700 Pages of Horror

I just finished “The Fate of Africa: A History of Fifty Years of Independence”, Martin Meredith’s imposing tome that tells the story of post-colonial, ‘independent’ Africa. There is no way to write this review, except in the spirit that Meredith meant when he summed up his own book by concluding, “African governments and the vampire-like politicians who run them are regarded by the populations they rule as yet another burden they have to bear in the struggle for survival.”
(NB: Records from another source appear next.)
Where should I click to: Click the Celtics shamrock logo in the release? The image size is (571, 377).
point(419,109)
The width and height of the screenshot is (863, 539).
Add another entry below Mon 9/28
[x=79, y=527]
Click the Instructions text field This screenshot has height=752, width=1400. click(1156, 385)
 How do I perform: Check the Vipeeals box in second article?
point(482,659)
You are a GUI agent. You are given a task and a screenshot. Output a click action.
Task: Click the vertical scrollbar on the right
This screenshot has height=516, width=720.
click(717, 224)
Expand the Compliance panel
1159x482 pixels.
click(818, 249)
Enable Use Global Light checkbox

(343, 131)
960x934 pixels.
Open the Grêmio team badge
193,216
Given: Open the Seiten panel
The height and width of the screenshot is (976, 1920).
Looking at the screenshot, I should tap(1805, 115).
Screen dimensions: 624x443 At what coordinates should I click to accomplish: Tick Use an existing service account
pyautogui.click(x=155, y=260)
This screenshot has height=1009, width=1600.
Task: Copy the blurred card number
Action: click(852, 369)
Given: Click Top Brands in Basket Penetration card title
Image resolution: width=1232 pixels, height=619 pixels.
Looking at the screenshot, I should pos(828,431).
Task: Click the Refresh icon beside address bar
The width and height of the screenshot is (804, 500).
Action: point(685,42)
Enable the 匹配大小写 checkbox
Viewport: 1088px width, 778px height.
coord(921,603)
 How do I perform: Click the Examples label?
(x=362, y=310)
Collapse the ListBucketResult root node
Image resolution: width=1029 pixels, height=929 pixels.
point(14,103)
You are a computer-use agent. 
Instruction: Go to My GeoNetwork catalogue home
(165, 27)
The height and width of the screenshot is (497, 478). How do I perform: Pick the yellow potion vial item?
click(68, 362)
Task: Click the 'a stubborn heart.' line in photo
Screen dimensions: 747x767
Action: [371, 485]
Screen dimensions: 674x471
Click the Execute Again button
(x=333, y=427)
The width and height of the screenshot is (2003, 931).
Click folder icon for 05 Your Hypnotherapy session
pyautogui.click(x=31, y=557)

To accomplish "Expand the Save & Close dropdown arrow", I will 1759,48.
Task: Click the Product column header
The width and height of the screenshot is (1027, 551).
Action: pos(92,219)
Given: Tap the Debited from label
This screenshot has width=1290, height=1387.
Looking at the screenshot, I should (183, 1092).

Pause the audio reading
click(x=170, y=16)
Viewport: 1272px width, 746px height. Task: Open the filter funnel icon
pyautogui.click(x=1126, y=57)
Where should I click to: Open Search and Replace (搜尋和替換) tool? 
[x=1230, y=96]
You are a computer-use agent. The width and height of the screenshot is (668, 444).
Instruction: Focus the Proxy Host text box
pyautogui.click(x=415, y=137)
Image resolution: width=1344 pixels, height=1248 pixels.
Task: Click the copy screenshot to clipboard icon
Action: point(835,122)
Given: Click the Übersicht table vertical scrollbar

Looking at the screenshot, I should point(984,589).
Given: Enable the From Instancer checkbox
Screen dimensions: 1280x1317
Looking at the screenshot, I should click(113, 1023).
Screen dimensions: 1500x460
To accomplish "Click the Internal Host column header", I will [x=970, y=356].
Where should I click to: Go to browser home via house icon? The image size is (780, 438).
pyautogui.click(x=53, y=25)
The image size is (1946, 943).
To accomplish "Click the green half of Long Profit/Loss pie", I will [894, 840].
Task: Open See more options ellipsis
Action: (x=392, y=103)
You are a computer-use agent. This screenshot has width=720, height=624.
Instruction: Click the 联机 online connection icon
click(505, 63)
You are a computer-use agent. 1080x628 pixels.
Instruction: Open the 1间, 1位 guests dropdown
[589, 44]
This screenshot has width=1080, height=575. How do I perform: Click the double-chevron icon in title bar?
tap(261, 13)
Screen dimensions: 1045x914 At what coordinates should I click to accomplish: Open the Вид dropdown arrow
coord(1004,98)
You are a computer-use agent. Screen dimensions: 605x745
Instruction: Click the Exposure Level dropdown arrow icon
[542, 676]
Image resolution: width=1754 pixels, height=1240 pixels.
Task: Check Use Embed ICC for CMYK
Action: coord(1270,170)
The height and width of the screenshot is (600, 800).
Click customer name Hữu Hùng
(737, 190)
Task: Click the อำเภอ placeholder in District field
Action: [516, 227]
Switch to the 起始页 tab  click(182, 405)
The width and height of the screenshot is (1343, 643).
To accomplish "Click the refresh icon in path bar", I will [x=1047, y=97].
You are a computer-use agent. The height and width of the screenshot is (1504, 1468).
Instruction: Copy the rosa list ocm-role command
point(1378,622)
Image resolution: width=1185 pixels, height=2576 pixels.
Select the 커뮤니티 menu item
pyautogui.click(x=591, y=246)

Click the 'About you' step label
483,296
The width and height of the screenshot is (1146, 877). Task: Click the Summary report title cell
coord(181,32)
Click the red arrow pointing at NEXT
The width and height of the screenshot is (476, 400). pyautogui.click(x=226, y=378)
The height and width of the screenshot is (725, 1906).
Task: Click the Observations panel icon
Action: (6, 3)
Meredith’s book is important, and horrible. The wickedness that Africa’s post-independence leaders have inflicted upon their populations has known no restraint, even in world history which is full of the tales of abuse and predation by the strong against the weak. Mass murder – not thousands or tens of thousands or hundreds of thousands but millions. Indiscriminate murder. Corruption – not a fake receipt submitted for a lunch, or a ‘gifted’ bump up to first class but the systematic pilfering of state banks and state treasures not for hundreds of thousands, or millions, but billions upon billions of dollars. Torture of enemies – not waterboarding or sleep depravation, but rape and cannibalism and throwing children to crocodiles and the distribution of machetes by which husbands could murder their children.

We talk about bad government in the west, we complain about stupid policies we don’t like, which might be inflationary or cause market imbalances. In dictatorships, we decry political prisoners who dared challenge their tyrants, we complain about freedom of speech and worry when a tweet is deleted, an account suspended.

Africans have to fear state-sponsored starvation; the wholesale genocide of tribes; the myriad obstacles not to prosperity or a new car or a great vacation, but to their children’s ability to continue to live. The fact that until 2004 there had only been 4 presidents who left their posts willingly. The fact that every country, at one time or another, experienced the mayhem in revolving vortex of evil.

Africa was stillborn. I am not sure it will ever recover.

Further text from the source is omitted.